In February, President Obama signed an Executive Order designed to increase the level of core capabilities to manage cyber-risk to the systems that run the nation’s critical infrastructure, such as the electric grid, drinking water systems, trains and other transportation and so on. The creation of the Cybersecurity Framework, spearheaded by NIST, is a key part of the effort. Michael Daniel, special assistant to the president and the cybersecurity coordinator for the White House, explained in a blog that the government is aware that barriers to adoption exist. For instance, there is a challenge of clearly identifying the benefits of making certain cybersecurity investments. To help ease or balance out that financial burden, the White House is exploring some carrots for program participants.
A series of reports and recommendations from various agencies, including the Department of Homeland Security and the Commerce Department, have been consolidated into eight areas for potential incentives. Some can be implemented quickly, but some would require legislative action and further analysis and dialogue between the administration, Congress and private sector stakeholders. All of them are merely ideas at this point, but some industry-watchers point out that the White House is on the right track.
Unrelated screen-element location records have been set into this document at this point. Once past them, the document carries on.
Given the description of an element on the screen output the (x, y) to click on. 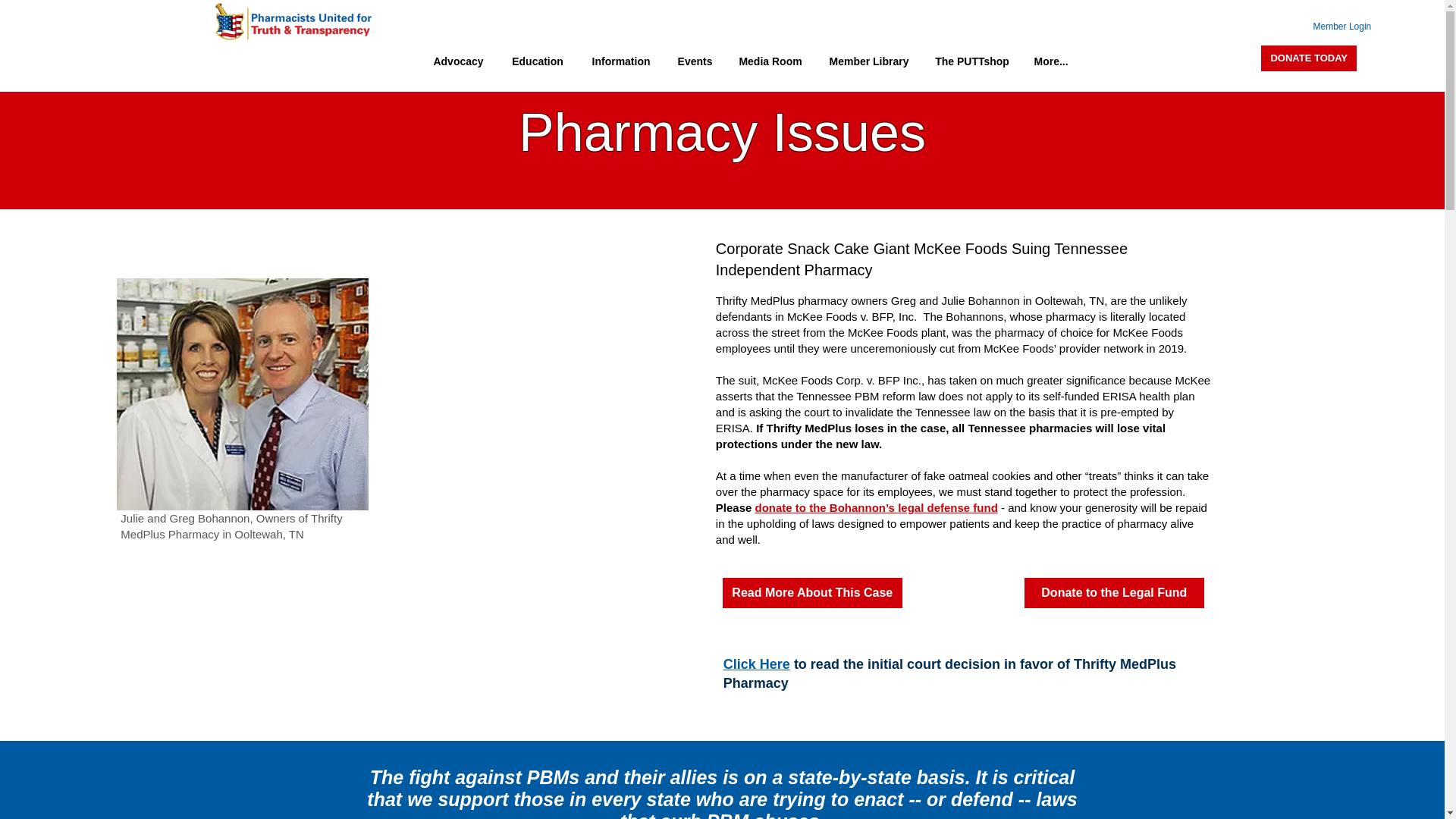
Education (536, 61)
Member Library (868, 61)
Member Login (1328, 26)
Events (695, 61)
Donate to the Legal Fund (1114, 593)
Information (620, 61)
Media Room (770, 61)
DONATE TODAY (1308, 58)
The PUTTshop (971, 61)
Click Here (756, 663)
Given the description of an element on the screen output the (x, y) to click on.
"I think incentivizing adoption of the framework is a good idea...Although not all of the incentives are likely to be implemented, and some might be more effective than others, some of the proposals can indeed be quantified, and will help infosec personnel build the case for the CxO-level folks to allocate funding to implement the new voluntary framework,” said David Pack, director of LogRhythmLabs, in an email to Infosecurity.
In terms of specifics, agencies for instance suggested that the insurance industry be engaged to build underwriting practices that promote the adoption of cyber-risk-reducing measures and risk-based pricing, to foster a competitive cyber-insurance market.
Agencies also recommended making adoption of the Framework a condition or a weighted criterion for federal critical infrastructure grants, or giving program participants the ability to expedite existing government service delivery.
“For example, the government sometimes provides technical assistance to critical infrastructure,” Daniel said. “Outside of incident response situations, the government could use Framework adoption and participation in the voluntary program as secondary criteria for prioritizing who receives that technical assistance. The primary criteria for technical assistance would always remain the criticality of the infrastructure, but for non-emergency situations, technical assistance could be seen as an additional benefit that could help to drive adoption.”
Another suggestion is to use legislation to reduce liability on program participants, to encourage a broader range of critical infrastructure companies to implement the Framework. These areas include reduced tort liability, limited indemnity, higher burdens of proof or the creation of a federal legal privilege that preempts state disclosure requirements.
Agencies also recommended further dialogue with federal, state, and local regulators and sector specific agencies on whether the regulatory agencies that set utility rates should consider allowing utilities recovery for Framework-related cybersecurity investments; further exploration on whether optional public recognition for participants in the program and their vendors would be an effective means to incentivize participation; and further exploration of areas that could help make compliance easier, like eliminating overlaps among existing laws and regulation, enabling equivalent adoption across regulatory structures and reducing audit burdens.
“While these reports do not yet represent a final administration policy, they do offer an initial examination of how the critical infrastructure community could be incentivized to adopt the Cybersecurity Framework as envisioned in the Executive Order,” Daniel said. “We will be making more information on these efforts available as the Framework and program are completed.”
These are all, it should be stressed, preliminary brainstorming concepts. "There is still a lot of work to do before the framework will be complete,” Pack added.
To wit, NIST must consolidate all of the work that was done by the hundreds of attendees of the third workshop, where the framework content was developed. Then, there will be a fourth workshop in September to prepare the results, and the preliminary framework will be published for public comment in October. Finally after a few months of public comment and additional updates and edits, the framework’s final version will be published by NIST.